◆ What you will do ◆
The required output is the lines below from the line containing "Open Menu (172, 84)" to the line containing "Menu (188, 70)", inclusive, retyped exactly. No other lines belong in it.

Source records:
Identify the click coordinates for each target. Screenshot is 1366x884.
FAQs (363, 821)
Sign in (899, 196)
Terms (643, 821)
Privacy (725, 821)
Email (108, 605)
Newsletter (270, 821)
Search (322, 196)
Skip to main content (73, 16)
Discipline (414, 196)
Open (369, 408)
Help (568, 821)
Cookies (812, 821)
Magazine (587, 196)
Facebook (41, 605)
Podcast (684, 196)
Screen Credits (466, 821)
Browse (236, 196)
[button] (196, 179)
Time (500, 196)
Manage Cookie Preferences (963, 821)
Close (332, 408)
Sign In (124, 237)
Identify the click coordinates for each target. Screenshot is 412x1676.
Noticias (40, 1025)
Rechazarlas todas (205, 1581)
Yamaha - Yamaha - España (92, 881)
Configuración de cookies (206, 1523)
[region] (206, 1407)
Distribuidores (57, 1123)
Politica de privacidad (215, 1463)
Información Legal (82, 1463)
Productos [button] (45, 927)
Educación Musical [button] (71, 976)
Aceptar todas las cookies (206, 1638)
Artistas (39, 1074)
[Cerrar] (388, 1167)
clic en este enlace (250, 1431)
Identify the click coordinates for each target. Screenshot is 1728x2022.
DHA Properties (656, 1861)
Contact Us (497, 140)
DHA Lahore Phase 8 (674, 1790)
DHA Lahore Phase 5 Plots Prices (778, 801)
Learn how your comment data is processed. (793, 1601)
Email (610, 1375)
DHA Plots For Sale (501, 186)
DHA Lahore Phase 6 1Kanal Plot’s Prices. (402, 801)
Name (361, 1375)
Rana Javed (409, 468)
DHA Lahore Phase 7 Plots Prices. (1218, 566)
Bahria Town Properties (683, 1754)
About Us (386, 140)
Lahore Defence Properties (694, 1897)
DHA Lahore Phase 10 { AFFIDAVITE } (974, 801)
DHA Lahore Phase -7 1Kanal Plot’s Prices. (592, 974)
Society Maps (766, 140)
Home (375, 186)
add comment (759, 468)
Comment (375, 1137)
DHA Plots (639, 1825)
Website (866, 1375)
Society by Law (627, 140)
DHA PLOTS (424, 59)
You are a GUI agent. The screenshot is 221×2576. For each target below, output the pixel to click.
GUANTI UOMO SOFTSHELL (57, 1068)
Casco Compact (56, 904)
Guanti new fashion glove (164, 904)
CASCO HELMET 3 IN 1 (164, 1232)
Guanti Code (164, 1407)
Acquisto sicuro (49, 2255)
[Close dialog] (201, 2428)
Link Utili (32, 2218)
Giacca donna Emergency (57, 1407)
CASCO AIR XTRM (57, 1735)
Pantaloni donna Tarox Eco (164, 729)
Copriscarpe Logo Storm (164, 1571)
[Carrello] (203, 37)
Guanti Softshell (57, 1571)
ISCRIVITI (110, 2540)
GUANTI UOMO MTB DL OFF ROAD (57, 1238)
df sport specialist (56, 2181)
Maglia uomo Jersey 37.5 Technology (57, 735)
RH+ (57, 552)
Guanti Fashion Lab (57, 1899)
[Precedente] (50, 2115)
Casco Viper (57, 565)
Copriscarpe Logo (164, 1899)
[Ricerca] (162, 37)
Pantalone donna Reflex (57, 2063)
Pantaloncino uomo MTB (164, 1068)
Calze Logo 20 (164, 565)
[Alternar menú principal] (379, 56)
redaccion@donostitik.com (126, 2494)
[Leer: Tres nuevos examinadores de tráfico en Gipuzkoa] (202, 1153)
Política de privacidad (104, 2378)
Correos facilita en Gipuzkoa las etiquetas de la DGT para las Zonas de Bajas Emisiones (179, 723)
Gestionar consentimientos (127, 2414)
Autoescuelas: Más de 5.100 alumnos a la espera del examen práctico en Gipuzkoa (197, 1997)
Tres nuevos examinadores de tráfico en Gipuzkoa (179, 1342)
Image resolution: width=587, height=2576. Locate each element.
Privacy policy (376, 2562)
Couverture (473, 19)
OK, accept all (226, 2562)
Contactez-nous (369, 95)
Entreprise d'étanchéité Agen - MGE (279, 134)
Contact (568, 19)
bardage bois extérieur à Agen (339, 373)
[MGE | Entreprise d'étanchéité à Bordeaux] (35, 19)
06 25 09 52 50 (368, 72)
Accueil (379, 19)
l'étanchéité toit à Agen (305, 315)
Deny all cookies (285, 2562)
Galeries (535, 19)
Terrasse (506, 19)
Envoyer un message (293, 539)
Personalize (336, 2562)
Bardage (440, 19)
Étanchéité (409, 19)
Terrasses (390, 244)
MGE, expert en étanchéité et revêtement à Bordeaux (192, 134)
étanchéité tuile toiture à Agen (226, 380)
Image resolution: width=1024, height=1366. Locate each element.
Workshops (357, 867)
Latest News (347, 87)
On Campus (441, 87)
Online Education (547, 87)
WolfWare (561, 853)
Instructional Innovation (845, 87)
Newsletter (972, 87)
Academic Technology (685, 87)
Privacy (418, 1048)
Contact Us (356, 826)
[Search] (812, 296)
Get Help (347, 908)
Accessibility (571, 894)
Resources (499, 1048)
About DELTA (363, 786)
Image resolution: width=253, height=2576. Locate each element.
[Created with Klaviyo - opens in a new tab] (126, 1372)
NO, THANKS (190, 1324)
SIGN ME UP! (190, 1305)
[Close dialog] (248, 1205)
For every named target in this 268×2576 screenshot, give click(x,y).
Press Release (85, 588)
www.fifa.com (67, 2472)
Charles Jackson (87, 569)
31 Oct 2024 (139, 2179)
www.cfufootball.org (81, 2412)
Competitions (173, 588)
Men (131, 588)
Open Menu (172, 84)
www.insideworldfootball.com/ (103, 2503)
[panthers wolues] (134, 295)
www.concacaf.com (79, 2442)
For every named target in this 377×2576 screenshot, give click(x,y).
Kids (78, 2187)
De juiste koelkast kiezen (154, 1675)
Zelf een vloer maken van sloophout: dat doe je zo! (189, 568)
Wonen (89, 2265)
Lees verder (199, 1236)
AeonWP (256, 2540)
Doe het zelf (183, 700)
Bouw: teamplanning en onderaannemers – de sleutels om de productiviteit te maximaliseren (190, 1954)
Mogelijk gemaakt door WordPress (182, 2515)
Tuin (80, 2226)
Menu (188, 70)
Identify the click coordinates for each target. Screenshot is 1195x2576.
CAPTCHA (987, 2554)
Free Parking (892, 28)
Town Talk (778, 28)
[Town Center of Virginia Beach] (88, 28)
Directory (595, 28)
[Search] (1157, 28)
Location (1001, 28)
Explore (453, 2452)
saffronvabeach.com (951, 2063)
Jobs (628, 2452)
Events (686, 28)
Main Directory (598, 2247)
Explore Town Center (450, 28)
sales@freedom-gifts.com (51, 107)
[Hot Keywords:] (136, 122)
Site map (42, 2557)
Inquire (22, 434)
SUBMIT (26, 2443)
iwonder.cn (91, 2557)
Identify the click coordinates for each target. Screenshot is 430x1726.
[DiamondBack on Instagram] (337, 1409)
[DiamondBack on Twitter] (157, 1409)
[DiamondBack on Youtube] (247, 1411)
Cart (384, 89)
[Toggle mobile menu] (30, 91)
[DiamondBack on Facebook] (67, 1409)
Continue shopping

◆ Exercise response ◆
Open Menu (172, 84)
www.insideworldfootball.com/ (103, 2503)
[panthers wolues] (134, 295)
www.concacaf.com (79, 2442)
For every named target in this 377×2576 screenshot, give click(x,y).
Kids (78, 2187)
De juiste koelkast kiezen (154, 1675)
Zelf een vloer maken van sloophout: dat doe je zo! (189, 568)
Wonen (89, 2265)
Lees verder (199, 1236)
AeonWP (256, 2540)
Doe het zelf (183, 700)
Bouw: teamplanning en onderaannemers – de sleutels om de productiviteit te maximaliseren (190, 1954)
Mogelijk gemaakt door WordPress (182, 2515)
Tuin (80, 2226)
Menu (188, 70)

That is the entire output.